> [READING TEXT]:
○ ○ ○

This issue largely arrives due to the largely queried Investor-State Disputes Settlement (ISDS) provisions that emerged as part of the leaked draft documents. We are told that this is a relatively standard part of an FTA. In truth, historically these provisions were originally established to protect investors in situations of unstable regimes, such as some third world countries. It gave investors confidence that they had recourse in the situation where a new regime comes to power and, for example, nationalised their assets.
Recently, in a widely circulated email from ACT party leader David Seymour, he noted that ISDS is nothing new, and if it were not for ISDS, then New Zealand would not have been able to litigate entry of our apples into the protected Australian market. This was actually a result of the World Trade Organisation (WTO) provisions in the Aus-NZ Closer Economic Relations agreement. WTO provisions closely resemble conventional judicial systems.
The ISDS provisions on the other hand do not. They are closed room hearings that do not work on binding precedent, they have no appeals process and consists only of overpaid corporate lawyers who are accountable to no one. They may represent a client on one day, and preside over a hearing the very next.

○ ○ ○

> [SUPPLIED RECORDS]:

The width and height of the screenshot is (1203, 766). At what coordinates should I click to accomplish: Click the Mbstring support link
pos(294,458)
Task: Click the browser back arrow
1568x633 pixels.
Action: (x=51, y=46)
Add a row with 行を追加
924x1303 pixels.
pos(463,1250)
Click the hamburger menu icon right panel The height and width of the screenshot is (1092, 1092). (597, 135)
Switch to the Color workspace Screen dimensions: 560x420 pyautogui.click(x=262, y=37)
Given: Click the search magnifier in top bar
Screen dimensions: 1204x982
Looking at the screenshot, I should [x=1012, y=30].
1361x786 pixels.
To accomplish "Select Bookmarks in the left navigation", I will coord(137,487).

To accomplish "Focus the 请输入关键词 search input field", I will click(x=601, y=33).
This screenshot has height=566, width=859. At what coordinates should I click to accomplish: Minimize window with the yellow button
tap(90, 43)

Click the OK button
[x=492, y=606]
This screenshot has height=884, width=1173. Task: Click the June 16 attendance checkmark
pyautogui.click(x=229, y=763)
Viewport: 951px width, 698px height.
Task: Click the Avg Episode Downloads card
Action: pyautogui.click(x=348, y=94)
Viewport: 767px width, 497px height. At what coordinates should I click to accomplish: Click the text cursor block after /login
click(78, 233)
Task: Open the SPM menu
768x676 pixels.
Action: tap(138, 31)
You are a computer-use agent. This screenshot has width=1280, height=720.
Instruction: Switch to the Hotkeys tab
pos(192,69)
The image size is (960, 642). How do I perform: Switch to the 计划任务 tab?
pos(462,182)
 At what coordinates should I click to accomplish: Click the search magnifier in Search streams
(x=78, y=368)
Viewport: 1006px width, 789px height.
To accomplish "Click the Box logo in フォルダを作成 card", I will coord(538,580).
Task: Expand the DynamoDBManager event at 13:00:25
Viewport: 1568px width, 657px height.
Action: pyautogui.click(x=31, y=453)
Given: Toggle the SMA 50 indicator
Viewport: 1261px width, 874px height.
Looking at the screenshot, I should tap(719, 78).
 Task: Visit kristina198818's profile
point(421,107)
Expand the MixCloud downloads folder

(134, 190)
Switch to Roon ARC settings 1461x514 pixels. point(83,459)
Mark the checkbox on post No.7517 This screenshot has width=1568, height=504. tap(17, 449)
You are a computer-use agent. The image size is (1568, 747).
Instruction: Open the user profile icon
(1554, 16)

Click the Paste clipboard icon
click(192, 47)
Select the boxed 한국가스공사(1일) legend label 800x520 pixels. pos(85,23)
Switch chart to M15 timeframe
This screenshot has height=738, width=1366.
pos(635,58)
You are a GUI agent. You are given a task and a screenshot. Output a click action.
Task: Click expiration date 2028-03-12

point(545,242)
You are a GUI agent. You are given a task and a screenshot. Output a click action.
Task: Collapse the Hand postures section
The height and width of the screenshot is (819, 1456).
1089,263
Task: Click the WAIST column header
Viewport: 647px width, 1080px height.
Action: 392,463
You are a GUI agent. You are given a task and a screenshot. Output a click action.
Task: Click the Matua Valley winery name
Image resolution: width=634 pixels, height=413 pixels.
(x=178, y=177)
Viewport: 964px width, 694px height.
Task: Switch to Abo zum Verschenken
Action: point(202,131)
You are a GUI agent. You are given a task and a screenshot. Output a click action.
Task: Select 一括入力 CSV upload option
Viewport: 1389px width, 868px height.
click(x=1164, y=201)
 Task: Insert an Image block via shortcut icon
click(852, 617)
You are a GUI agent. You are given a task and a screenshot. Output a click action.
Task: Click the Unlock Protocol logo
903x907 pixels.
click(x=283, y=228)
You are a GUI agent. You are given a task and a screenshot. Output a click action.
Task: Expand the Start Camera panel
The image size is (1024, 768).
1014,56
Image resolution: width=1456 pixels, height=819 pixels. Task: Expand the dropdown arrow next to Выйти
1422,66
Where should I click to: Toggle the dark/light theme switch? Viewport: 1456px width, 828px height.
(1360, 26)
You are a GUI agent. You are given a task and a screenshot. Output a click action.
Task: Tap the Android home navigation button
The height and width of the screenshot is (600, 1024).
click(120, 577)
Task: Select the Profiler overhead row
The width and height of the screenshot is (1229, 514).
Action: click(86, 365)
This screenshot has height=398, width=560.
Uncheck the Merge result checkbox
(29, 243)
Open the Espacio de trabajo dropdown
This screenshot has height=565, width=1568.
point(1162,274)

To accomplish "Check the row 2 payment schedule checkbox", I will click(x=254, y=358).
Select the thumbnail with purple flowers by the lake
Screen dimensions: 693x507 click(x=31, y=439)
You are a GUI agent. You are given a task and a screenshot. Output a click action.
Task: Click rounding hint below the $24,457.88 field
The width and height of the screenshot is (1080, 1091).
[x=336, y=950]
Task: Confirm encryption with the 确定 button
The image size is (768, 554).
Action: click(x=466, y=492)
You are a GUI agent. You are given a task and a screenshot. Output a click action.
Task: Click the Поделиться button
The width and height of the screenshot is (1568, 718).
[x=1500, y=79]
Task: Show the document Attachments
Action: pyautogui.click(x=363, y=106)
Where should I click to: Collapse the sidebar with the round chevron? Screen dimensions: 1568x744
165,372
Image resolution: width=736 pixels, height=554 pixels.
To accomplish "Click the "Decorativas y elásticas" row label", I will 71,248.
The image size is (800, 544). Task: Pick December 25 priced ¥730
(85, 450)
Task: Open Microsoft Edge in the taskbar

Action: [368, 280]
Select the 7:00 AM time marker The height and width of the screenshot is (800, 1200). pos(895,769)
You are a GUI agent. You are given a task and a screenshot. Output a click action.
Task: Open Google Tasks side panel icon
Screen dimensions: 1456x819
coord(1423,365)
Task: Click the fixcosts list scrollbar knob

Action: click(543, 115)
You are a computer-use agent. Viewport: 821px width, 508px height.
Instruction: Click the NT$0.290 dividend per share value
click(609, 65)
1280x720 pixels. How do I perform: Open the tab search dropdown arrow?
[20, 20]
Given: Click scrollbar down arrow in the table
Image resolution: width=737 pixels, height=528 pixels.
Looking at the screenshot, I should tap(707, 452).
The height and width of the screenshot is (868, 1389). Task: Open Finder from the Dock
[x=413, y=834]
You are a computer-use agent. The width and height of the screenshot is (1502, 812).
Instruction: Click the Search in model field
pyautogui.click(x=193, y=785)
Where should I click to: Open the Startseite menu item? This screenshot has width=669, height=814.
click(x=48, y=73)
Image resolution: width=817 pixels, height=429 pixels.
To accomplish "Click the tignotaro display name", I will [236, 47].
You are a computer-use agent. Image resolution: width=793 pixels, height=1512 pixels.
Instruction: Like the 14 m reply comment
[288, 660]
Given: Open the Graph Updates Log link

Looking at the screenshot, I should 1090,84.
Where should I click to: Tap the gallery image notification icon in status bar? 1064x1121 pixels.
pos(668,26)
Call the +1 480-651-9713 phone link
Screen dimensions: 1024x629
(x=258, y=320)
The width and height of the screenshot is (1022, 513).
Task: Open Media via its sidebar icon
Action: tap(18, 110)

○ ○ ○

> [TASKS TO COMPLETE]:
1) Can you condense the paragraph of the ISDS passage that begins "The ISDS provisions on the other hand" into a short bulleted list of its main points?
2) Could you carry the ISDS passage forward with a few more paragraphs, picking up after its final sentence?
The data come from a source unrelated to the passage on ISDS provisions.

> [FINAL ANSWERS]:
1)
- Unlike WTO provisions, ISDS provisions do not resemble conventional judicial systems.
- Hearings are held behind closed doors.
- They do not work on binding precedent.
- There is no appeals process.
- They consist only of overpaid corporate lawyers who are accountable to no one.
- The same lawyers may represent a client one day and preside over a hearing the next.

2)
There is no national dialog with Kiwis as to how they feel about potentially trading off sovereignty for market access. In fact, I still regularly meet people who have never heard of the TPPA.
No TPPA equals no free trade
Proponents of the TPPA often paint opposition the agreement as being anti-trade. Ignoring the fact that there is no evidence to support that claim, there is an important question that the media fails to mention, which is that we already have FTAs with 5 of the nations involved, largely by way of the Trans-Pacific Strategic Economic Partnership (Pacific – 4 or P4). So how is walking away from the TPPA, walking away from free trade?
In fact, if the negotiators were just working on signing more states up to the existing P4 agreement, I doubt this would have attracted such fierce opposition.
If getting into the supposedly lucrative US, Canadian and Japanese markets is all the Minister of Trade is worried about, then why has he put the Russia/Kazakhstan/Belarus FTA on the back burner?
Before you jump to the conclusion that it is because Russia is an aggressor state; remember that the Minister of Foreign Affairs bent over backwards to accommodate Saudi Arabia despite its abysmal human rights record and more recent bombing campaign of Yemen.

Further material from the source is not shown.